Format every line of the records below as a numbered list, omitting blank lines.

[Records in a dataset]
::::::::::
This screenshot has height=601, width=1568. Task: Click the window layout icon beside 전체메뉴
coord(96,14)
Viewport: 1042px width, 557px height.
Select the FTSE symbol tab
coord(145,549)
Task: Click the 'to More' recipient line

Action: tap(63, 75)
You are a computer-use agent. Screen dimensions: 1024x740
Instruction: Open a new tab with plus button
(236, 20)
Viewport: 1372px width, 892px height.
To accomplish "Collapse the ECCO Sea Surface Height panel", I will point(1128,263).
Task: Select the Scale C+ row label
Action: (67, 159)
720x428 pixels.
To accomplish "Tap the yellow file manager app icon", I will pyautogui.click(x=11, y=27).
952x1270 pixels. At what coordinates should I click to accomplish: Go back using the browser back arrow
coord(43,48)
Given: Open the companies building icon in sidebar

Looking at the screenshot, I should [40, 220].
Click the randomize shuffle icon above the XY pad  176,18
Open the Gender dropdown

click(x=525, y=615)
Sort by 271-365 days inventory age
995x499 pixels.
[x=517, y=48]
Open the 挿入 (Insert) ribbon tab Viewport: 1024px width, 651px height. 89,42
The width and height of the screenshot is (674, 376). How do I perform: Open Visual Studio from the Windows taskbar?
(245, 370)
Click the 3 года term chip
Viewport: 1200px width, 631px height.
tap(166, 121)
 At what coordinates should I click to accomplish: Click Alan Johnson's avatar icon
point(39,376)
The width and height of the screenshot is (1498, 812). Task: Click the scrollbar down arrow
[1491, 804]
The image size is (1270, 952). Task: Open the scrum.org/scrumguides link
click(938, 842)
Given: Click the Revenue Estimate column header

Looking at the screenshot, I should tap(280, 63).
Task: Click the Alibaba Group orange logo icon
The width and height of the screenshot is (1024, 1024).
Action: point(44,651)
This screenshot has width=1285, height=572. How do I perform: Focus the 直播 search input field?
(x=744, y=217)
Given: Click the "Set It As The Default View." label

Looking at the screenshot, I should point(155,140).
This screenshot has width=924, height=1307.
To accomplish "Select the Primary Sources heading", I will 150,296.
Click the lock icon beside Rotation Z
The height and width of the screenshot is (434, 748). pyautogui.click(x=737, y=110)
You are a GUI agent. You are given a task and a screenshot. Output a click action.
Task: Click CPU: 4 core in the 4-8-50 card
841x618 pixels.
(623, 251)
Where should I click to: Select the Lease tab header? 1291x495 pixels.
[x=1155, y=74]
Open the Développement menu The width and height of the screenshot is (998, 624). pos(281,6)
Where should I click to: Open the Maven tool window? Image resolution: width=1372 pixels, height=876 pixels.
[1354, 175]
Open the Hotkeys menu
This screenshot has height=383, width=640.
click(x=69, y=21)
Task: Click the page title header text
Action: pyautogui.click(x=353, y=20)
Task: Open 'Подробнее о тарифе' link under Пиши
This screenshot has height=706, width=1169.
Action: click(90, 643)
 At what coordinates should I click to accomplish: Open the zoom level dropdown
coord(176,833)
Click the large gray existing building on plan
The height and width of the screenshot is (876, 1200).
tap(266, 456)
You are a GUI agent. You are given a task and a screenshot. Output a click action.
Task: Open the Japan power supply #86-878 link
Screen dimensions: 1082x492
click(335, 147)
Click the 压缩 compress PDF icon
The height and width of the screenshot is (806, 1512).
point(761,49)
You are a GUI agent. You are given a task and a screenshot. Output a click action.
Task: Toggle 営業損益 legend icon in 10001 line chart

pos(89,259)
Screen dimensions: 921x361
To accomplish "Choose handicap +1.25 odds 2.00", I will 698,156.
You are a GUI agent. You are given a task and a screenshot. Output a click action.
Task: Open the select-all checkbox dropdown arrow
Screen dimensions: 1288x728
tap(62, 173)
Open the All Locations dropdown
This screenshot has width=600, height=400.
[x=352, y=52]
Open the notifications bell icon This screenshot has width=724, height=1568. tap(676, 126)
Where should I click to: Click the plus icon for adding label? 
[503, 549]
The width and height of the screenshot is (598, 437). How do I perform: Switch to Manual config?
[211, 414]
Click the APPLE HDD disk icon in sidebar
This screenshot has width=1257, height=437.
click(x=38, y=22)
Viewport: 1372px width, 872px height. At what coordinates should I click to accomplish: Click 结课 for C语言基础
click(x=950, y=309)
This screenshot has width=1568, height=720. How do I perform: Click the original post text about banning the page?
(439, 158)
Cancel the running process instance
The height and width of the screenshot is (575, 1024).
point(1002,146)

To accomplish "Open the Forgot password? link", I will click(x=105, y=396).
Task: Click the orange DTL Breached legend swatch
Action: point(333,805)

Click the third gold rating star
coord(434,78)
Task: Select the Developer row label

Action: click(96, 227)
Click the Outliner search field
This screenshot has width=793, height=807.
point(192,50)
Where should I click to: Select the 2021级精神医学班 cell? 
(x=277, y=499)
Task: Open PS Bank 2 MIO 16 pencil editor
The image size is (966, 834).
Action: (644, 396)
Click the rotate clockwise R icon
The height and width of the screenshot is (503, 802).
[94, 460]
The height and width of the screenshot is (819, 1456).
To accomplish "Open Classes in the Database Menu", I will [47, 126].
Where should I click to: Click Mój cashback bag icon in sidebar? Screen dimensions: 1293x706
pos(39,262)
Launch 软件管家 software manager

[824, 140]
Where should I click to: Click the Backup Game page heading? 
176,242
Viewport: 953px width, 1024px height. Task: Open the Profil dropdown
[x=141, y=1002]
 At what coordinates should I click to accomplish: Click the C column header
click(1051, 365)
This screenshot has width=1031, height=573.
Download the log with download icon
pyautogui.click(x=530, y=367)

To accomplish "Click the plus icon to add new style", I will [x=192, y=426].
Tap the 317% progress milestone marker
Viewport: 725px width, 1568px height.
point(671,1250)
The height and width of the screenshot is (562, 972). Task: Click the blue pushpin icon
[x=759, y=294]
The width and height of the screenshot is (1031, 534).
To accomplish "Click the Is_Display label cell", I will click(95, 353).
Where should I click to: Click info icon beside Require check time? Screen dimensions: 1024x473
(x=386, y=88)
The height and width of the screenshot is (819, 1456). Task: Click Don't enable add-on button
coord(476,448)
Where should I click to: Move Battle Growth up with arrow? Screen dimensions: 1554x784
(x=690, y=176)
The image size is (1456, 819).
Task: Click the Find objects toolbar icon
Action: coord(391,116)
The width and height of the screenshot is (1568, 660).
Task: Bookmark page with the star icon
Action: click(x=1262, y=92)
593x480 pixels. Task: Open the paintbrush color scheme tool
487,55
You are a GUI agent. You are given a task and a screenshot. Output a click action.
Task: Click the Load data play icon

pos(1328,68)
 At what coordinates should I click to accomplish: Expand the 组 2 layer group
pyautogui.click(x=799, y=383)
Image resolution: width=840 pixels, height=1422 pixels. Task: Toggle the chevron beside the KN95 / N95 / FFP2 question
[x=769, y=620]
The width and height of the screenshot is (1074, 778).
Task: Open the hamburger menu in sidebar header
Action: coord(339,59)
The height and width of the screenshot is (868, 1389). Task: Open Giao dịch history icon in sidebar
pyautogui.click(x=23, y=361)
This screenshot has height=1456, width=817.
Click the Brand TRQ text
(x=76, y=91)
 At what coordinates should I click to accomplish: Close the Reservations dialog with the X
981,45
::::::::::
**EXERCISE ANSWER:**
1. This screenshot has height=601, width=1568. Task: Click the window layout icon beside 전체메뉴
2. coord(96,14)
3. Viewport: 1042px width, 557px height.
4. Select the FTSE symbol tab
5. coord(145,549)
6. Task: Click the 'to More' recipient line
7. Action: tap(63, 75)
8. You are a computer-use agent. Screen dimensions: 1024x740
9. Instruction: Open a new tab with plus button
10. (236, 20)
11. Viewport: 1372px width, 892px height.
12. To accomplish "Collapse the ECCO Sea Surface Height panel", I will point(1128,263).
13. Task: Select the Scale C+ row label
14. Action: (67, 159)
15. 720x428 pixels.
16. To accomplish "Tap the yellow file manager app icon", I will pyautogui.click(x=11, y=27).
17. 952x1270 pixels. At what coordinates should I click to accomplish: Go back using the browser back arrow
18. coord(43,48)
19. Given: Open the companies building icon in sidebar
20. Looking at the screenshot, I should [40, 220].
21. Click the randomize shuffle icon above the XY pad  176,18
22. Open the Gender dropdown
23. click(x=525, y=615)
24. Sort by 271-365 days inventory age
25. 995x499 pixels.
26. [x=517, y=48]
27. Open the 挿入 (Insert) ribbon tab Viewport: 1024px width, 651px height. 89,42
28. The width and height of the screenshot is (674, 376). How do I perform: Open Visual Studio from the Windows taskbar?
29. (245, 370)
30. Click the 3 года term chip
31. Viewport: 1200px width, 631px height.
32. tap(166, 121)
33.  At what coordinates should I click to accomplish: Click Alan Johnson's avatar icon
34. point(39,376)
35. The width and height of the screenshot is (1498, 812). Task: Click the scrollbar down arrow
36. [1491, 804]
37. The image size is (1270, 952). Task: Open the scrum.org/scrumguides link
38. click(938, 842)
39. Given: Click the Revenue Estimate column header
40. Looking at the screenshot, I should tap(280, 63).
41. Task: Click the Alibaba Group orange logo icon
42. The width and height of the screenshot is (1024, 1024).
43. Action: point(44,651)
44. This screenshot has width=1285, height=572. How do I perform: Focus the 直播 search input field?
45. (x=744, y=217)
46. Given: Click the "Set It As The Default View." label
47. Looking at the screenshot, I should point(155,140).
48. This screenshot has width=924, height=1307.
49. To accomplish "Select the Primary Sources heading", I will 150,296.
50. Click the lock icon beside Rotation Z
51. The height and width of the screenshot is (434, 748). pyautogui.click(x=737, y=110)
52. You are a GUI agent. You are given a task and a screenshot. Output a click action.
53. Task: Click CPU: 4 core in the 4-8-50 card
54. 841x618 pixels.
55. (623, 251)
56. Where should I click to: Select the Lease tab header? 1291x495 pixels.
57. [x=1155, y=74]
58. Open the Développement menu The width and height of the screenshot is (998, 624). pos(281,6)
59. Where should I click to: Open the Maven tool window? Image resolution: width=1372 pixels, height=876 pixels.
60. [1354, 175]
61. Open the Hotkeys menu
62. This screenshot has height=383, width=640.
63. click(x=69, y=21)
64. Task: Click the page title header text
65. Action: pyautogui.click(x=353, y=20)
66. Task: Open 'Подробнее о тарифе' link under Пиши
67. This screenshot has height=706, width=1169.
68. Action: click(90, 643)
69.  At what coordinates should I click to accomplish: Open the zoom level dropdown
70. coord(176,833)
71. Click the large gray existing building on plan
72. The height and width of the screenshot is (876, 1200).
73. tap(266, 456)
74. You are a GUI agent. You are given a task and a screenshot. Output a click action.
75. Task: Open the Japan power supply #86-878 link
76. Screen dimensions: 1082x492
77. click(335, 147)
78. Click the 压缩 compress PDF icon
79. The height and width of the screenshot is (806, 1512).
80. point(761,49)
81. You are a GUI agent. You are given a task and a screenshot. Output a click action.
82. Task: Toggle 営業損益 legend icon in 10001 line chart
83. pos(89,259)
84. Screen dimensions: 921x361
85. To accomplish "Choose handicap +1.25 odds 2.00", I will 698,156.
86. You are a GUI agent. You are given a task and a screenshot. Output a click action.
87. Task: Open the select-all checkbox dropdown arrow
88. Screen dimensions: 1288x728
89. tap(62, 173)
90. Open the All Locations dropdown
91. This screenshot has width=600, height=400.
92. [x=352, y=52]
93. Open the notifications bell icon This screenshot has width=724, height=1568. tap(676, 126)
94. Where should I click to: Click the plus icon for adding label? 
95. [503, 549]
96. The width and height of the screenshot is (598, 437). How do I perform: Switch to Manual config?
97. [211, 414]
98. Click the APPLE HDD disk icon in sidebar
99. This screenshot has width=1257, height=437.
100. click(x=38, y=22)
101. Viewport: 1372px width, 872px height. At what coordinates should I click to accomplish: Click 结课 for C语言基础
102. click(x=950, y=309)
103. This screenshot has width=1568, height=720. How do I perform: Click the original post text about banning the page?
104. (439, 158)
105. Cancel the running process instance
106. The height and width of the screenshot is (575, 1024).
107. point(1002,146)
108. To accomplish "Open the Forgot password? link", I will click(x=105, y=396).
109. Task: Click the orange DTL Breached legend swatch
110. Action: point(333,805)
111. Click the third gold rating star
112. coord(434,78)
113. Task: Select the Developer row label
114. Action: click(96, 227)
115. Click the Outliner search field
116. This screenshot has width=793, height=807.
117. point(192,50)
118. Where should I click to: Select the 2021级精神医学班 cell? 
119. (x=277, y=499)
120. Task: Open PS Bank 2 MIO 16 pencil editor
121. The image size is (966, 834).
122. Action: (644, 396)
123. Click the rotate clockwise R icon
124. The height and width of the screenshot is (503, 802).
125. [94, 460]
126. The height and width of the screenshot is (819, 1456).
127. To accomplish "Open Classes in the Database Menu", I will [47, 126].
128. Where should I click to: Click Mój cashback bag icon in sidebar? Screen dimensions: 1293x706
129. pos(39,262)
130. Launch 软件管家 software manager
131. [824, 140]
132. Where should I click to: Click the Backup Game page heading? 
133. 176,242
134. Viewport: 953px width, 1024px height. Task: Open the Profil dropdown
135. [x=141, y=1002]
136.  At what coordinates should I click to accomplish: Click the C column header
137. click(1051, 365)
138. This screenshot has width=1031, height=573.
139. Download the log with download icon
140. pyautogui.click(x=530, y=367)
141. To accomplish "Click the plus icon to add new style", I will [x=192, y=426].
142. Tap the 317% progress milestone marker
143. Viewport: 725px width, 1568px height.
144. point(671,1250)
145. The height and width of the screenshot is (562, 972). Task: Click the blue pushpin icon
146. [x=759, y=294]
147. The width and height of the screenshot is (1031, 534).
148. To accomplish "Click the Is_Display label cell", I will click(95, 353).
149. Where should I click to: Click info icon beside Require check time? Screen dimensions: 1024x473
150. (x=386, y=88)
151. The height and width of the screenshot is (819, 1456). Task: Click Don't enable add-on button
152. coord(476,448)
153. Where should I click to: Move Battle Growth up with arrow? Screen dimensions: 1554x784
154. (x=690, y=176)
155. The image size is (1456, 819).
156. Task: Click the Find objects toolbar icon
157. Action: coord(391,116)
158. The width and height of the screenshot is (1568, 660).
159. Task: Bookmark page with the star icon
160. Action: click(x=1262, y=92)
161. 593x480 pixels. Task: Open the paintbrush color scheme tool
162. 487,55
163. You are a GUI agent. You are given a task and a screenshot. Output a click action.
164. Task: Click the Load data play icon
165. pos(1328,68)
166.  At what coordinates should I click to accomplish: Expand the 组 2 layer group
167. pyautogui.click(x=799, y=383)
168. Image resolution: width=840 pixels, height=1422 pixels. Task: Toggle the chevron beside the KN95 / N95 / FFP2 question
169. [x=769, y=620]
170. The width and height of the screenshot is (1074, 778).
171. Task: Open the hamburger menu in sidebar header
172. Action: coord(339,59)
173. The height and width of the screenshot is (868, 1389). Task: Open Giao dịch history icon in sidebar
174. pyautogui.click(x=23, y=361)
175. This screenshot has height=1456, width=817.
176. Click the Brand TRQ text
177. (x=76, y=91)
178.  At what coordinates should I click to accomplish: Close the Reservations dialog with the X
179. 981,45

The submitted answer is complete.